For these reasons, educating and persuading people to understand and buy into the Process story of how a manager invests is going to be even more crucial, both for attracting assets to a hedge fund and for keeping them sticky.

So, what can an emerging manager do to see he or she is clearly differentiating the firm’s product from the competition? Reassess the marketing storyline and sales materials to make sure the firm is presenting an explanation about investment process that is both buyer-focused and appropriately detailed.

To help determine whether your firm is doing a good enough job in communicating its Process story in its marketing materials, try to put yourself in the shoes of your prospects and ask yourself these questions:

1) Am I being too vague?

As investment consultants and financial advisers have told emerging managers at industry conferences even before the credit crunch, they do not have the time to perform detailed due diligence on all of the money managers out there. So, the short cut they take is to look first for reasons to reject a manager. What, aside from obvious red flag issues, may qualify as reasons for an emerging manager’s marketing materials to get moved from a prospect’s In Box to the reject pile? Reasons to doubt the efficacy of a manager’s claimed strategy and a commodity-like lack of differentiation from the pack are two leading culprits. Such impressions form when the prospective investor is given too little information to go on. The problem is frequently an emerging manager’s vague sounding explanations about his or her investment process.

Vague sounding explanations about the investment processes behind firms’ strategies are more often the result of poor communications skills rather than because managers are trying to keep confidential a truly proprietary element of their portfolio management. Unfortunately, forgiving and being willing to overlook a manager’s lack of good communications skills is not the first thing that will come to mind for prospective investors when they are presented with unclear explanations about how a manager is running a portfolio.

Make a prospect have to do work to drag out a clear enough understanding from your firm about how you think and invest and you’ll lose the sale.

2) Have I addressed this market environment?

The storylines and marketing materials of many emerging managers lack mention of how they plan to navigate their portfolios through times of market uncertainty (e.g., the aforementioned global macro and geopolitical risk factors). Those that do will help engender comfort factor among prospects and further differentiate themselves from their competition. The money managers who think they can wait until they are asked such questions in, say, a finals presentation, are unlikely to get that far.

3) Could my story get lost in translation?

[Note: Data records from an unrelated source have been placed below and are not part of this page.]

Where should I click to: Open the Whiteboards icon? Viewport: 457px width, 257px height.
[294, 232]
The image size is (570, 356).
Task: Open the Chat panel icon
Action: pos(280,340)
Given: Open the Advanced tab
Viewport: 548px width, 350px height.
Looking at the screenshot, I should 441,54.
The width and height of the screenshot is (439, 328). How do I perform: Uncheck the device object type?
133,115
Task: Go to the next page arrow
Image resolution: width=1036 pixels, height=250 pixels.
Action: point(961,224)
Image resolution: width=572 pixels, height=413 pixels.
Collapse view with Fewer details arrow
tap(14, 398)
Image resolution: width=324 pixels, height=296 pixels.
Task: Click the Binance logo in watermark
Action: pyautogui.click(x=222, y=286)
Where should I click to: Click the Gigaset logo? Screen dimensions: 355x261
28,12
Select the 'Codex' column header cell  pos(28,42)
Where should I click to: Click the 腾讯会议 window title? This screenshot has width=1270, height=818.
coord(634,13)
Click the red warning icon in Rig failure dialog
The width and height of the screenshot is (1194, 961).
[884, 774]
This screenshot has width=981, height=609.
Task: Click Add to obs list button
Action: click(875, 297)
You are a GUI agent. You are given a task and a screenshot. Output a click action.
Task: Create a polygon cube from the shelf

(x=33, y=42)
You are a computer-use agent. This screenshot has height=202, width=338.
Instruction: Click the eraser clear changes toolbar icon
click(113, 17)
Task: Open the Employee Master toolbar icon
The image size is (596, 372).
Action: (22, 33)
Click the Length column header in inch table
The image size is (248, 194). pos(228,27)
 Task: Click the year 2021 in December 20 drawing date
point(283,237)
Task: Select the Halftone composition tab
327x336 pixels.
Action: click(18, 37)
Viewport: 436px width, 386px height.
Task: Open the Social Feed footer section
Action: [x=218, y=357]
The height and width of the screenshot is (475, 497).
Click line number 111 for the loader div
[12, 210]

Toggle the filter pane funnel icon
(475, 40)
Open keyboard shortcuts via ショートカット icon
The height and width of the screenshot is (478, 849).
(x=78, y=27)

Further complicating things for the emerging manager is that in almost every case a prospect who is pitched in a sales meeting is going to be retelling what he knows about the manager and the product to others involved in their decision making process. He will be speaking to an investment committee, a spouse, an accountant or to an attorney. And he will be retelling the emerging manager’s story to that person or group. So, one of the important sales missions a fund has is to reduce the odds that a prospect will mess up retelling its story.

Your firm’s marketing materials are what tell its story when the manager is not there and are what a pitched prospect will pass on to colleagues when your firm is under consideration. A clearly written explanation about the investment process and how you think can improve your firm’s odds that it has differentiated itself from its competition and reduce the odds that your prospect will mess up retelling your story to others.

Beyond Performance: The Story You Must Sell

Today, more than ever, success in attracting investors is dependent upon an emerging manager’s firm’s ability to educate and persuade people to be aware of, and buy into, how it invests. Achieving this requires developing a cogent and compelling way to tell the investing story with consistency, applying it to sales marketing efforts and obtaining third-party endorsement for, and increased awareness of, the firm’s investing process.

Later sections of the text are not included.